CAVE OF FORGOTTEN DREAMS de Werner Herzog

CAVE OF FORGOTTEN DREAMS de Werner Herzog

Herzog use avec raison du procédé 3D pour confronter le regard du spectateur du XXIème siècle aux peintures rupestres de la grotte de Chauvet en Ardèche. Judicieux.

Filmer des dessins

On sait le goût d’Herzog pour les lieux sauvages jadis traversés par l’homme et qui, depuis, n’ont pas changé. On sait également l’amour qu’entretient le cinéaste pour les endroits mystérieux où se tissent d’étranges liens entre le visible et l’invisible. Dans Cave Of Forgotten Dreams, le réalisateur de The White Diamond nous fait partager le suprême privilège qui lui a été accordé par le ministre français de la culture: arpenter la grotte de Chauvet en Ardêche qui contient environ 400 dessins datant d’il y a plus de 30 000 ans. Privilège d’exception dans la mesure où ce sanctuaire n’est ouvert que très rarement à quelques paléontologues triés sur le volet. Fidèle à ses méthodes où il excelle à prôner le faux pour obtenir le vrai, à son art de mettre en scène le geste le plus trivial, à pousser ses interlocuteurs dans leurs propres limites pour séparer le juste de la pose, Herzog fait de ces quelques scientifiques privilégiés les personnages secondaires, émouvants et burlesques d’un film plus contemplatif qu’à l’accoutumée. Car, dans Cave Of Forgotten Dreams, les héros ne sont pas les êtres humains mais bien ces grandioses peintures qui nous étonnent tant par la maestria de leur exécution que par leur âge canonique. L’art pariétal de Chauvet prouve que les artistes de l’Arignacien étaient capables aussi d’abstractions.

La question de savoir ce qui est vrai ou non dans le cinéma d’Herzog a peu d’intérêt dans la mesure il fabrique de tels noeuds avec le réel qu’il serait tout aussi dingue que lui de les démêler. Qu’importe donc de savoir si c’est lui qui a demandé au chef de l’expédition d’ordonner une minute de silence quand ils pénètrent pour la première fois dans le sanctuaire. Que ce soit inventé ou non, ce qui compte bien évidemment, c’est ce qu’Herzog a conservé au montage. Et rarement aura-t-on vu, même dans l’un de ses documentaires, autant d’espaces accordés à l’observation des dessins rupestres. Si bien que l’on a parfois l’impression qu’Herzog n’a pas grand chose à dire de plus, que tout ce qui le fascine est là, devant ses yeux. Il suffit de regarder pour remonter dans le temps. Il suffit d’enregistrer pour produire du sens. Le cinéaste part à l’aventure pour nous montrer des choses qui nous regardent froidement et que nous ne pouvions pas voir.

Choc, réflexivité et fascination

Pas plus que la question du réel dans le cinéma d’Herzog, le temps n’est plus désormais à réfléchir la pertinence du procédé 3D. Par contre, on reste sans voix devant une autre vraie pertinence: celle d’Herzog qui utilise cette technologie en étant le premier à lui donner enfin du sens. Le cinéaste filme, regarde et s’interroge sur les premiers dessins connus de l’humanité. Il les donne donc à voir avec le dernier moyen technique d’appréhension du réel. La réflexivité du moyen de visionnage avec le sujet appréhendé produit du sens et, enfin, la fascination escomptée par ce cinéaste éminemment romantique.

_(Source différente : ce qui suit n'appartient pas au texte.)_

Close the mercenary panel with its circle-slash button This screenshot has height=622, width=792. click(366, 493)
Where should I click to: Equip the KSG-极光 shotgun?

Par la 3D, ce n’est pas tant le relief qui étonne, que l’écart et la familiarité entre les peintures rupestres et la fonction première du cinéma.

Au fond, rien de bien nouveau chez Herzog: des personnages pris dans leurs contradictions jusqu’au mi-burlesque mi-tragique, des paysages étranges et inaccessibles, des forces invisibles, et le choc des époques, des technologies. Seulement, si on aime ces aventures-là, si on apprécie la voix à la fois sage et espiègle de son narrateur, on viendra se promener aisément dans cette antre des mémoires qu’Herzog veut nous dévoiler. Après les continents, les pôles, les exoplanètes, les mondes fantastiques et mythologiques, Herzog, le cinéaste voyageur, n’avait encore jamais été au centre de la terre pour sonder la mémoire de l’humanité. C’est chose faite.